SeaArt AIはよく「Civitaiの代替」として紹介されますが、本サイトではあえておすすめランキングから外しました。理由は以下の通りです:

  • 課金のトラブル。 意図しない請求や、解約が難しいという報告がRedditで目立ちます。

  • 押し売りが強い。 無料枠が厳しく制限されており、至る所で有料プランへの誘導があります。

  • ポリシーの不透明さ。 NSFWフレンドリーを謳いつつ、運用が非常に気まぐれです。

ツールとしては優秀ですが、ビジネス面でのリスクが無視できません。もし使う場合は、バーチャルカード(Vプリカ等)を使い、解約条件を熟読することをおすすめします。

どれを選ぶべき?

悩む必要はありません。
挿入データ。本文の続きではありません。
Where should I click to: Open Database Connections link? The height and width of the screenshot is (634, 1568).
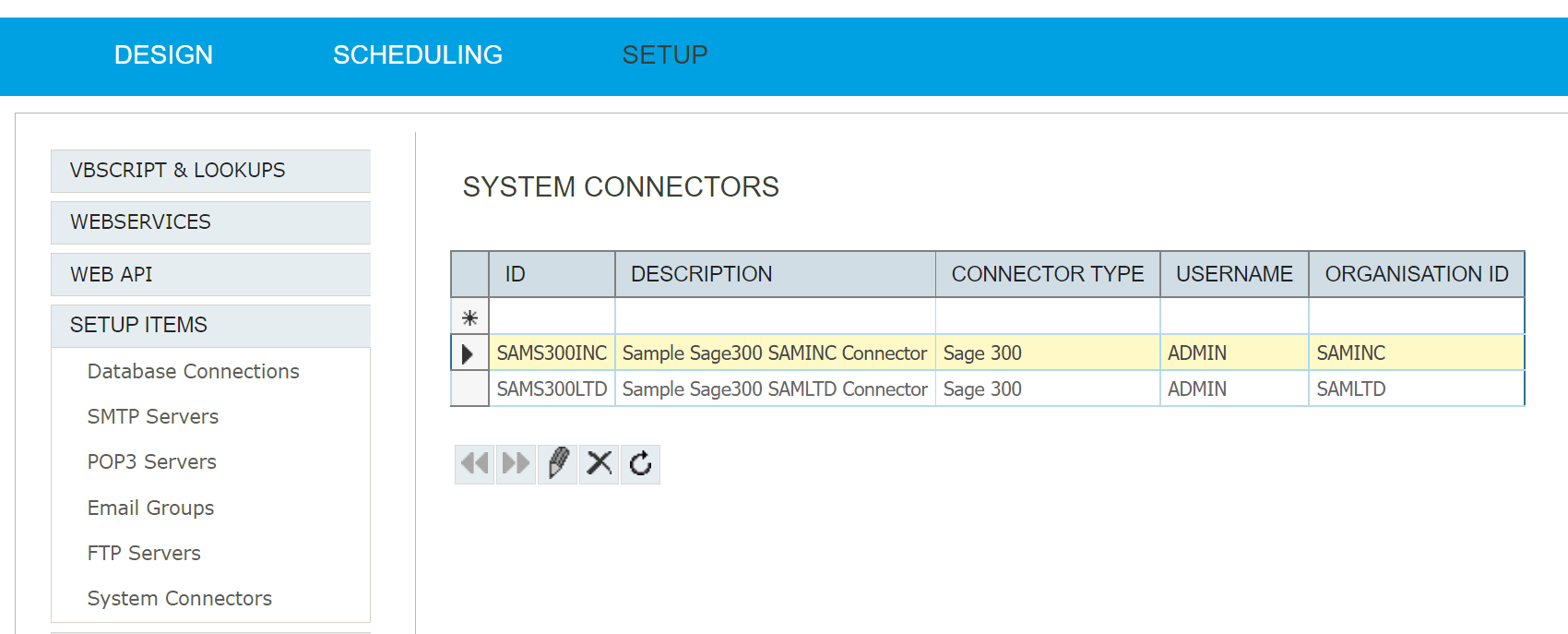pos(193,372)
この質問に答えるだけです:

「Civitaiで何をしていたか?」

あなたの状況おすすめ
「とにかくアニメ画像を生成したい」Yodayo(NSFW可)または PixAI(スマホ派)
「無料で全年齢画像を生成したい」Tensor.Art
「モデルを落としてローカルで使いたい」HuggingFaceCivArchive
「制限なし、検閲なし、究極の自由が欲しい」ComfyUI(自前PC)または RunPod(クラウドGPU)

実際には「生成はYodayo、モデル探しはHuggingFace」のように併用するのが普通です。一つですべてを賄える完璧なサイトは、もう存在しないのが現状です。

よくある質問

最終的な見解

Civitaiが抱えている混乱は、Civitaiだけの問題ではありません。オープンソースAIと、保守的な決済代行会社、そしてコンテンツ規制という三者の構造的な衝突です。この衝突は、遅かれ早かれここにあるどのプラットフォームも直面する運命にあります。

2026年、賢いユーザーが取るべき行動は「Civitaiの代わりを1つ選ぶ」ことではなく、「リスクを分散させる」ことです。

  • 信頼できる場所で生成する(Yodayo、Tensor.Art、あるいは自前環境)

  • 頑丈なホストからモデルを落とす(HuggingFaceなど)

  • 大事なものはすべてローカルに保存する(モデル、成果物、レシピ)

  • 削除に備えてアーカイブサイトをブックマークする(CivArchive、DiffusionArc)

AIアート界隈は、プラットフォームの思惑にかかわらず、徐々に分散化へと向かっています。次のプラットフォーム危機が来ても困らないのは、すでに特定の一つに依存するのをやめた人たちです。